Billed as the “largest” film festival in the world, IMAX Days will bring a number of large-format films to Switzerland for the first time at the Swiss transport museum in Lucerne.
For outdoor enthusiasts, there are opportunites in the coming weeks to be among the first to explore moor landscapes and pay a visit to autumn festivals.
The highlights of IMAX Days, which runs until the end of October, include films on the lively beat of percussion groups and daredevil feats performed by skydivers and base jumpers.
Most of the documentary films being shown in Lucerne have geographical or environmental themes such as “India – kingdom of the tiger”.
“Pulse: A STOMP Odyssey” takes cinemagoers on a journey around the world to discover the rhythms and comical antics of diverse percussion groups.
“Space Station” is the first IMAX film ever made on space and “Island of the Sharks” gives viewers the feeling of swimming with sharks, manta rays and giant sea turtles.
“Adrenaline Rush” takes a look at the world of skydiving and base jumping and what extreme activities can tell us about science and innovation.

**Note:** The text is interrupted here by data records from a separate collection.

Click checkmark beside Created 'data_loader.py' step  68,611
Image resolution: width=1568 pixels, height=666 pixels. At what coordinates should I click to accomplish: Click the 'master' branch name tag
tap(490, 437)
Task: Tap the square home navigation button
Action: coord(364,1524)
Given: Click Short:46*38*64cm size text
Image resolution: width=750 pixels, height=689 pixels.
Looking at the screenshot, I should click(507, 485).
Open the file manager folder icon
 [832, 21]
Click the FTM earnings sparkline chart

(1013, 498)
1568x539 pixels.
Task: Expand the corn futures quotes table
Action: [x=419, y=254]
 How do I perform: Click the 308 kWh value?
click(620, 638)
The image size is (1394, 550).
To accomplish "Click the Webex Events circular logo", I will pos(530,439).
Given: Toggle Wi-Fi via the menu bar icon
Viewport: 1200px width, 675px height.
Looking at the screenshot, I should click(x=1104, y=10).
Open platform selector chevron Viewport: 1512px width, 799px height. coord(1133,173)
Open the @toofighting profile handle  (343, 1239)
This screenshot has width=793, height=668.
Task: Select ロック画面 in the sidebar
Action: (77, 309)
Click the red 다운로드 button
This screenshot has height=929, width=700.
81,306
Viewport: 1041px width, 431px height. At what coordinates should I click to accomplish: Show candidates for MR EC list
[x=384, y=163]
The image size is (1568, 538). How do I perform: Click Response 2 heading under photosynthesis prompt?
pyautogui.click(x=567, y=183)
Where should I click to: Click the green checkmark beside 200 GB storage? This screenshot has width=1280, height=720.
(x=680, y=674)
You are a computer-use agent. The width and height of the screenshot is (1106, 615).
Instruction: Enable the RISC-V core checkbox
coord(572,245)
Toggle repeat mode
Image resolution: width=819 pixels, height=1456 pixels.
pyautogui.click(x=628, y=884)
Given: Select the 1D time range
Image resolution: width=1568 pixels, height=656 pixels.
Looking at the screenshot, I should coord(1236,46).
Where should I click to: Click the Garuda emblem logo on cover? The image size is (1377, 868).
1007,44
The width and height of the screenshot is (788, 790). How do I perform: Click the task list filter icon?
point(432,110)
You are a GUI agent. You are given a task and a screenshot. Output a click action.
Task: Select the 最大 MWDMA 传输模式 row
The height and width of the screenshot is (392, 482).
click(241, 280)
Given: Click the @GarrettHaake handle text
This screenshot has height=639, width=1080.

The 10 films are being screened every day between 11am and 9pm. Tickets cost SFr16 per film or SFr28 for two.
Switzerland’s only Unesco biosphere reserve, the Entlebuch region in canton Lucerne, has for the first time made its extensive moors accessible to walkers.
The Entlebuch, with more than a 100 separate moors and raised bogs, has unveiled a series of signposted trails along the moors and following old alpine routes.
The project has been launched by the Entlebuch biosphere and the environmental organisation, Pro Natura.
Until mid-October, cattle shows are taking across the Appenzell region in eastern Switzerland.
The cattle are herded into the region’s towns and villages after spending the summer grazing in the high alpine pastures.
They are inspected and judged by experts and admired by farmers who seem to spend a good deal of time yodelling during the event.
The town of Mendrisio in the Italian-speaking canton of Ticino is the setting for a Chestnut Festival on October 17.
The versatile fruit, which was once a staple of the Ticino diet, will be celebrated in all its variations – roasted, preserved, as beer or cake.
Local restaurants will serve a diverse range of chestnut dishes.
The traditional Basel Autumn Fair begins on October 23. As has been the case for centuries, the festival opens when the bells of St Martin’s church strike noon.
For two weeks, hundreds of market stalls will bring the streets of the city on the Rhine alive, in what is the biggest fair of its kind in Switzerland. The fair also boasts a particularly large selection of merry-go-rounds.
The event was founded in 1471 when the then mayor of the city travelled to the court of the German emperor, Friederich the third, to ask for permission to hold a fair.
The emperor gave it his blessing, and said it should be held each year “for eternity”.